About me:

Originally from Hull, I now live in Llanberis, North Wales. Totally addicted to climbing, I work at the Indy Climbing wall and as a freelance routesetter to fund my dirty habit.

23 July 2012

June in a Nut: Part II

Back from Pabbay I was ready to go full tilt at North Wales' classic testpieces. First day back out Jon Ratcliffe and I went to Scimitar Ridge, the best crag for E5's in the pass. Jon wanted to have a look at a project arete, and I wondered about trying Surgical Lust (E7 6b) as it's similar to Pabbay; Steep.
We warmed up on The Kicker Conspiracy (E5 6a); a meaty route with varied and unrelenting difficulties. I'd struggled like hell to second George on it a year or two prior so it felt good to lead with a decent degree of control.
Jon then led Killerkranky (E5 6b), a route best attacked with a proverbial 'run-up', it seems you can hang around just long enough to place some good kit, then it's time to move again. Then the midges descended and sucked the psyche out of us. I had chance to have a quick look at Surgical Lust, and it didn't look too bad, which is never a good sign! Just before we drove off I pulled onto Roadside Full Extension (V9) and first go (I had done half of it as a V8 before) managed to do about 90% of the problem. I came back a few days later and sent the full thing as my second V9 (although they are both more 8a+ given the length).

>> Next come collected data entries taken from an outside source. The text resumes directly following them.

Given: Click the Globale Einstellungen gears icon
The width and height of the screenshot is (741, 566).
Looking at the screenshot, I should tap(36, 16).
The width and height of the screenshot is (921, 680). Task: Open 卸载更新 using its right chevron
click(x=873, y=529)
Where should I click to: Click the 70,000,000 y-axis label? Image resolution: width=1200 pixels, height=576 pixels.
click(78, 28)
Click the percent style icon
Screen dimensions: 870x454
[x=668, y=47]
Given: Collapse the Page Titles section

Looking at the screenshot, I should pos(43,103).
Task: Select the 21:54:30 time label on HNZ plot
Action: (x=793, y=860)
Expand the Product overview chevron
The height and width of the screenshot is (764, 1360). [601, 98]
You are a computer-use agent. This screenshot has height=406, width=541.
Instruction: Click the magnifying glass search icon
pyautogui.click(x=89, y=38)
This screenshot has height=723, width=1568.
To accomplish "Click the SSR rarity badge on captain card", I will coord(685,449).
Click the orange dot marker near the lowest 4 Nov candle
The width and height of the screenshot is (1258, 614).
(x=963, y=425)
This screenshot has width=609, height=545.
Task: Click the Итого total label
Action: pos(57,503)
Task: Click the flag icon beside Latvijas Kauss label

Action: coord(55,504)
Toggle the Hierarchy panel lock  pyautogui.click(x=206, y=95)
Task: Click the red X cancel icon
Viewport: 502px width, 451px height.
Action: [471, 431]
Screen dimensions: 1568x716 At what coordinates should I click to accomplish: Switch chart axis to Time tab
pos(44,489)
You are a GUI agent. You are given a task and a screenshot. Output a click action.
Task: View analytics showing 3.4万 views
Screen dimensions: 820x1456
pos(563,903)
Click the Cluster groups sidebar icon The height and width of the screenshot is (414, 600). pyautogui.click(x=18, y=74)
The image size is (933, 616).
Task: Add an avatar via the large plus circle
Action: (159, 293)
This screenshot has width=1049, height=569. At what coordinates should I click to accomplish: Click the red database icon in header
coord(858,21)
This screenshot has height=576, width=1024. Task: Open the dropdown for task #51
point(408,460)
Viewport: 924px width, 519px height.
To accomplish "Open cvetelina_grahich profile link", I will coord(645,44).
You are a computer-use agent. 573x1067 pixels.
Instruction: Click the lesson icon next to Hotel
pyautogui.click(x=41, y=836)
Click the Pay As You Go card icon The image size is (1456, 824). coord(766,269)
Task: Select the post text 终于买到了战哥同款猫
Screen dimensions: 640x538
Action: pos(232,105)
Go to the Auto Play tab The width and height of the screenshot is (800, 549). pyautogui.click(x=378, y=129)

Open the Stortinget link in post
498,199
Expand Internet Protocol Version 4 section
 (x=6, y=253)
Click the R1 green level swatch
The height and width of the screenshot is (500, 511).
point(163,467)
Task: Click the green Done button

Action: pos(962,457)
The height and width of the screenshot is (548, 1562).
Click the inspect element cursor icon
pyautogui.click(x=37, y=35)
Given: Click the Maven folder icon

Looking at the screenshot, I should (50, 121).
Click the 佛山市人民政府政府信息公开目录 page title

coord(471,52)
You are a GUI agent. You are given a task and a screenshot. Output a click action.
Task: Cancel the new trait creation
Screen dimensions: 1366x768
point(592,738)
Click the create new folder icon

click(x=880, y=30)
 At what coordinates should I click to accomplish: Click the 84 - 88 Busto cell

Anyhow, the day after managing Roadside Full I went down to Main Cliff to try Mammoth Direct (E6 6b). We passed some guys on the way down who said it was suprisingly cold down there, so I counter-intuitively wore my trousers down. Needless to say before I even set off I could barely lift my legs up as a result of sweaty kegs. First go, I made it out left through the first 6b section to find myself on undercuts with screaming biceps and more unobvious 6b ahead. I made an attempt upwards, but, lacked commitment and was duly taught a lesson. I ran all the way back to the bags and changed to shorts ready for action.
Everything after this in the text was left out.